American traders got the day off. The AI trade didn't. While US markets sat closed for the Independence Day holiday, the most violent stress test of the year played out in Seoul: the Kospi — one of 2026's hottest major markets — sank nearly 8% Thursday, then roared back 5.8% Friday to close at 8,088.34. Samsung Electronics jumped 8.2% and SK Hynix surged 10.9%, reversing most of Thursday plunges of roughly 9% and 15% respectively.

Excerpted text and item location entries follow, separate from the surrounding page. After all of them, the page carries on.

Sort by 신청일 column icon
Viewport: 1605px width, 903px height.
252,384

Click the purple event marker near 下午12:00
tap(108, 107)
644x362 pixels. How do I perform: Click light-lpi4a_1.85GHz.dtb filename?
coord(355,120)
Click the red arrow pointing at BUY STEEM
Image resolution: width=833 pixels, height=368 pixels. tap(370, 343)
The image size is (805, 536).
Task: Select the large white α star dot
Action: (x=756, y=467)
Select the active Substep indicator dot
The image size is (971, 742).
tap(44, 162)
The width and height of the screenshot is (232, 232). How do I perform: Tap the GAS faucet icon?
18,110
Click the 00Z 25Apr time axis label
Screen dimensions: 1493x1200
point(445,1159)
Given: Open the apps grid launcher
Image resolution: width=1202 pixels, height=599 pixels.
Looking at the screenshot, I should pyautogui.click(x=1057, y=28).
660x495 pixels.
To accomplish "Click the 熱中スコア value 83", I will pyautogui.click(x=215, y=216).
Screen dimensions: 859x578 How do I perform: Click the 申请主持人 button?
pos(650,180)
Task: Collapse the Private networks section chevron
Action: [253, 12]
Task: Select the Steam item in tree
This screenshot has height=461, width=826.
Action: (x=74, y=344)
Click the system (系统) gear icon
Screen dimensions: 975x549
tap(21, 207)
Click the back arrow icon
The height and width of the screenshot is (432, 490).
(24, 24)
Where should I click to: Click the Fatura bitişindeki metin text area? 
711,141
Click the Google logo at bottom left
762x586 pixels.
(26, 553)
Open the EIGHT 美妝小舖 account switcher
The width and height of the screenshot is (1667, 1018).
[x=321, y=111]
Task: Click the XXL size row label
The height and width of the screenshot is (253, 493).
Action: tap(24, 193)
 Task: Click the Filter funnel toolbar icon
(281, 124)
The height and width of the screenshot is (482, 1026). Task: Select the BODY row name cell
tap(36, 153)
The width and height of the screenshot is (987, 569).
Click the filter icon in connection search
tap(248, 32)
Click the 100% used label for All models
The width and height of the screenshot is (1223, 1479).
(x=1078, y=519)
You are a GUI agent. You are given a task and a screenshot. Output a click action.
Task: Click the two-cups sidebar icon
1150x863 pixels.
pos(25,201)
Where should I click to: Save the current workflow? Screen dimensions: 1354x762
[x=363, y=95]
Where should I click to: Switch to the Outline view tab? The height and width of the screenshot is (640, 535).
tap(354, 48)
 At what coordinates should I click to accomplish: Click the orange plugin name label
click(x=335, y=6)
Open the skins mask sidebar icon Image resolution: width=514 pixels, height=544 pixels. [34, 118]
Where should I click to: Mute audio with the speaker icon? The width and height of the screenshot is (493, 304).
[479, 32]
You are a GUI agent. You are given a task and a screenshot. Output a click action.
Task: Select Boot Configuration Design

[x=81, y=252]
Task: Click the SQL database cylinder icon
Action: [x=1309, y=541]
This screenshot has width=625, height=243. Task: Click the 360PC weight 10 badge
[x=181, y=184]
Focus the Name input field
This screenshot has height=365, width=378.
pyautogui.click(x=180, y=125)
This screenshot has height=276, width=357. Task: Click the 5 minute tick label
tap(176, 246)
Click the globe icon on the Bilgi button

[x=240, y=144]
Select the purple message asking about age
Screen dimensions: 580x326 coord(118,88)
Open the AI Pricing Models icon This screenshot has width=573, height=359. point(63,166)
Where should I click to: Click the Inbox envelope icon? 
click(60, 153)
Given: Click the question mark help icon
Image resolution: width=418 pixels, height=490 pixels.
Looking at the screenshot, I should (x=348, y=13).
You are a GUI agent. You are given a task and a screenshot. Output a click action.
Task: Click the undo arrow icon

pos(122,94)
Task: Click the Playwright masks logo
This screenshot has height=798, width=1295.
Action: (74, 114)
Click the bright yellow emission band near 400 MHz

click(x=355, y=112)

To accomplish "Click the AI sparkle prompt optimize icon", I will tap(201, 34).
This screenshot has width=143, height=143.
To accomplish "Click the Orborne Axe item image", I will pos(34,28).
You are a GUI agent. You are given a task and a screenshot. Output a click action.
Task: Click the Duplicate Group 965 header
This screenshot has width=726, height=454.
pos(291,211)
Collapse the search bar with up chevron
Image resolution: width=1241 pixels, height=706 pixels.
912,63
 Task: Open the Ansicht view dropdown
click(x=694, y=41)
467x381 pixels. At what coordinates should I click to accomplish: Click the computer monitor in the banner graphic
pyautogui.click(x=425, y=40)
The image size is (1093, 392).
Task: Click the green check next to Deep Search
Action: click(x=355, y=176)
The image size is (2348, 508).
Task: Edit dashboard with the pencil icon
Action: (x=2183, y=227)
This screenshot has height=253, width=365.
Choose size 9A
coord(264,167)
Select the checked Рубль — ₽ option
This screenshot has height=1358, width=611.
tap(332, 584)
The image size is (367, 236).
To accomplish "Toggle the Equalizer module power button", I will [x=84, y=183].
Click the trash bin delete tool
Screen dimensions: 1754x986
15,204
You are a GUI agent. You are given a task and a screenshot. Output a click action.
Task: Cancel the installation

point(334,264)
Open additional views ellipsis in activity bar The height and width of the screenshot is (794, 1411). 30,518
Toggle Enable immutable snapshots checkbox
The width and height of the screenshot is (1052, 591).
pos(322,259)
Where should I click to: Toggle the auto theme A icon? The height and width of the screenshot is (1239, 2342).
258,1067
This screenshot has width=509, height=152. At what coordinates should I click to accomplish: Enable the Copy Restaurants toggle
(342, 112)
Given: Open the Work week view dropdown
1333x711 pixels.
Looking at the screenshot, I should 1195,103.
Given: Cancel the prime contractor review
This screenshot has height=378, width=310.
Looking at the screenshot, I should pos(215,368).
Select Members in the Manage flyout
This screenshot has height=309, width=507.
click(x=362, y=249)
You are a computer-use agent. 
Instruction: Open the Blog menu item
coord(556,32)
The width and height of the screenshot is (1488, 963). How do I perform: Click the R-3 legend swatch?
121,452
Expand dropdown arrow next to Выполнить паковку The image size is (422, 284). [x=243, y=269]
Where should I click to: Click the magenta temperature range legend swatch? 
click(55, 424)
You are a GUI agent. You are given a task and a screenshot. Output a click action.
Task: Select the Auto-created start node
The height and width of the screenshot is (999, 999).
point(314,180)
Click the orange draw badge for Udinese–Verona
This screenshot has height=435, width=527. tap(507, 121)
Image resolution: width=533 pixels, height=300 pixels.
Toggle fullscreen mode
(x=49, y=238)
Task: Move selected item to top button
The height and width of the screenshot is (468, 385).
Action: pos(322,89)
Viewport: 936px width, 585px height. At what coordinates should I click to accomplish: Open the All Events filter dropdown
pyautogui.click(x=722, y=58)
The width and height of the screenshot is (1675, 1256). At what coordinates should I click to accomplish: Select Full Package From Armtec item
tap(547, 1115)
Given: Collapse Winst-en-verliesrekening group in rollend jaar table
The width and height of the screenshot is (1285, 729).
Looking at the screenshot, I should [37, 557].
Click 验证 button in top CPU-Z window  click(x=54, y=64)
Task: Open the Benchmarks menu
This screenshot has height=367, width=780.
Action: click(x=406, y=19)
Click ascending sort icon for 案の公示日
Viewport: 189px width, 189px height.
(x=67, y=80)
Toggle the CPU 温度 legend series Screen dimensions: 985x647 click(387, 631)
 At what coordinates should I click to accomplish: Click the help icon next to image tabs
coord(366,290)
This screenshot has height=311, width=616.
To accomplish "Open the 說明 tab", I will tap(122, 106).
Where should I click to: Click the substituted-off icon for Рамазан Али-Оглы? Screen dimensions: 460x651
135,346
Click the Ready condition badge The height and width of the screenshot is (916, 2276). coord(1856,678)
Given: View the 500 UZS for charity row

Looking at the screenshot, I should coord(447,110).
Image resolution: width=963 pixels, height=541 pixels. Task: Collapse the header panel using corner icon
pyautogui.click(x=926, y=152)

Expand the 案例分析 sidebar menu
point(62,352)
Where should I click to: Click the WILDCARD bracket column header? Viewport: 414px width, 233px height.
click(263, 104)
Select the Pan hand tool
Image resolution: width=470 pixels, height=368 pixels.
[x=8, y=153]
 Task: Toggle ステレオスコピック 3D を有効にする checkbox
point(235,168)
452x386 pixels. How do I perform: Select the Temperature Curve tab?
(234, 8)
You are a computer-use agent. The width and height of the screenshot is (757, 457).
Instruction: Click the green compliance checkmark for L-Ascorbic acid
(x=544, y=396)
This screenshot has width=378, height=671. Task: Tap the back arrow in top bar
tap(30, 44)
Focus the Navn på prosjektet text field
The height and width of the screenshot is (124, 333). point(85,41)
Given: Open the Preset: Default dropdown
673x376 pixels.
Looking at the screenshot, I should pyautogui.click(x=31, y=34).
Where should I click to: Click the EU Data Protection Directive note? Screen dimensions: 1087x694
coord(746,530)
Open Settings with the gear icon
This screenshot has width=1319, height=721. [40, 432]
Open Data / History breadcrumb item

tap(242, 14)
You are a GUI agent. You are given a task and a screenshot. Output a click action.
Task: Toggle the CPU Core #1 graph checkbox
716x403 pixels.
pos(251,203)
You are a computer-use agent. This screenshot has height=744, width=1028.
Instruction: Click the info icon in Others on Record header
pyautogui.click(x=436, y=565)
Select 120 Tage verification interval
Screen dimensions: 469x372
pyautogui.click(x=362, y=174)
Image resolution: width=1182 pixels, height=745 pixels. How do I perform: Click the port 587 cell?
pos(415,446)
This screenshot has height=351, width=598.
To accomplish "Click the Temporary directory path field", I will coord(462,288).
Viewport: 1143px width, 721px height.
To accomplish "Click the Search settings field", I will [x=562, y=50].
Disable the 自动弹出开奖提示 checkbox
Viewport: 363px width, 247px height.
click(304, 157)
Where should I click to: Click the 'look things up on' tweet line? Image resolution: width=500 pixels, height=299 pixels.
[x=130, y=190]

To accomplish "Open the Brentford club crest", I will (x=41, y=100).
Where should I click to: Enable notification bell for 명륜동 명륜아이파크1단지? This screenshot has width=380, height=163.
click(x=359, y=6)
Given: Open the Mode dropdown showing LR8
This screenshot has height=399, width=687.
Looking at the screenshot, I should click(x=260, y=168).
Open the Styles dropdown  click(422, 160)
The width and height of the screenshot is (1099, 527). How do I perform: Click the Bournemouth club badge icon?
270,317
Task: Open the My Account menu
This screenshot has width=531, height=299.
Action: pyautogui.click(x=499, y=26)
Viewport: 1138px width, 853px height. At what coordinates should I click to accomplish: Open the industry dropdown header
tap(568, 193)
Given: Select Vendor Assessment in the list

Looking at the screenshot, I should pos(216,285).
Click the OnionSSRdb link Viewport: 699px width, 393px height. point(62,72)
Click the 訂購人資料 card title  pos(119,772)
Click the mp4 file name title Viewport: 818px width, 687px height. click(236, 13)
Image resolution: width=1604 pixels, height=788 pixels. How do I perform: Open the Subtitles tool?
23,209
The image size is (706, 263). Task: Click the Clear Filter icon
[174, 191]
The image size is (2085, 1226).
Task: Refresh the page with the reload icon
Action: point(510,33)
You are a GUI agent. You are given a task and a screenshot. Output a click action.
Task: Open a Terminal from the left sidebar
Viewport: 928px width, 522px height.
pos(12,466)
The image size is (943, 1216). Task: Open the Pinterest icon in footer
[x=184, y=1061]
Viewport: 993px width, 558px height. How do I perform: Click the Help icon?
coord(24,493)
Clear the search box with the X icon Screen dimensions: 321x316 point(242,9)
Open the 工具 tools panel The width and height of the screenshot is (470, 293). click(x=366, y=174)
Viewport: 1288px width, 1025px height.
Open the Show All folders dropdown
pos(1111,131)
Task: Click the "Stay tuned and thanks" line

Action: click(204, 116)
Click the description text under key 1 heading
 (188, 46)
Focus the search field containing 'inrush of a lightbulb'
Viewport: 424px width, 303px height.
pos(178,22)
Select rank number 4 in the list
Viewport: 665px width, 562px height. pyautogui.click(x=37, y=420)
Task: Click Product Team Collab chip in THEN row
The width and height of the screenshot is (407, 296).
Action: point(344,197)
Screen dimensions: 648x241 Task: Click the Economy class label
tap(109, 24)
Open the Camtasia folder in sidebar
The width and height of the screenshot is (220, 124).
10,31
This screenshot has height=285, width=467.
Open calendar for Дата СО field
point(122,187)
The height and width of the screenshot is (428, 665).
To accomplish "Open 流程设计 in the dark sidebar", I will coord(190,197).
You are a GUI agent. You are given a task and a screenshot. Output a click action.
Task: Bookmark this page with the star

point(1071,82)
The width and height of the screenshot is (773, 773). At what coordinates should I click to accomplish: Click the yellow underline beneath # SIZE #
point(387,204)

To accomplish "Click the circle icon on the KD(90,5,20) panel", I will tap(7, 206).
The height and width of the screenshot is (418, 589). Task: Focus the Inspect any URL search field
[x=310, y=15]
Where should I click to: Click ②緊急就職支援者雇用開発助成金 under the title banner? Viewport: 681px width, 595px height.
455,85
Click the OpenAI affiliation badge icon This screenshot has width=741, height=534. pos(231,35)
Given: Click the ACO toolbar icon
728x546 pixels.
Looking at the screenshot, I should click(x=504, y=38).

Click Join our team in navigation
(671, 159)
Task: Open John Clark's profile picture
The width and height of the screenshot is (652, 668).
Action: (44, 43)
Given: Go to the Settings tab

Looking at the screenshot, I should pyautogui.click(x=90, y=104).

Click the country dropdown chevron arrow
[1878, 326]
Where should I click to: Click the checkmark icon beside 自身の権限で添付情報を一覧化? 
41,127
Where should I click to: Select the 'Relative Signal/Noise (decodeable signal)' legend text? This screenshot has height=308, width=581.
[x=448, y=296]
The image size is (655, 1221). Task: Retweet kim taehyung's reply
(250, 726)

The relief spread. Tokyo's Nikkei added 1.5% (memory maker Kioxia jumped 9.2%), Hong Kong rose 1.3%, Australia 1.4%. Europe went further: the Stoxx 600 touched a record high and closed out its best week since mid-May, with Germany's DAX notching an all-time high of its own. US futures pointed higher into the long weekend. "A stretched rubber band can snap back when everyone leans the same way," as SPI Asset Management's Stephen Innes put it.
Why it cracked
Seoul's plunge was the sharpest expression of the same unwind that has been hammering US chip names all week — Micron fell 5.5% Thursday after a 10.6% drop the day before, Lam Research sank 10.2%, and Nvidia (still valued near $4.7 trillion) slipped again. The worry is familiar: chip stocks priced for an AI spending boom that has to keep accelerating to justify the multiple. When the Dow set a record on a weak jobs print Thursday, the chip complex conspicuously didn't come along.
Why it bounced
Two forces met on Friday. The mechanical one: shorts covering and dip-buyers stepping into names that had just repriced 15% in a session. The fundamental one: reports that Anthropic is in early talks with Samsung to manufacture a custom AI chip — a reminder that the demand side of the memory story, the engine behind Korea's $880 billion AI buildout, keeps generating real headlines between the panics.
Our take: A top-tier equity market does not fall 8% and recover it in a day because everything is fine. It does that because positioning is crowded — and crowded trades cut both ways, fast. The bounce is comforting; the amplitude is the message. After a first half in which the chip complex ran up more than 80%, air pockets like this are now a feature of the trade, not a bug. Size positions accordingly.
What to watch next
- Monday's US reopen: futures were constructive into the holiday. Whether Micron, Lam, and Nvidia follow Korea's bounce is the first tell of Q3.
- The memory names: if Samsung and SK Hynix hold Friday's gains next week, the unwind was positioning. If they fade, it's conviction.
- The macro assist: Brent crude near $72 is back below pre-war levels — every dollar lower eases the inflation math that's kept the Fed hawkish.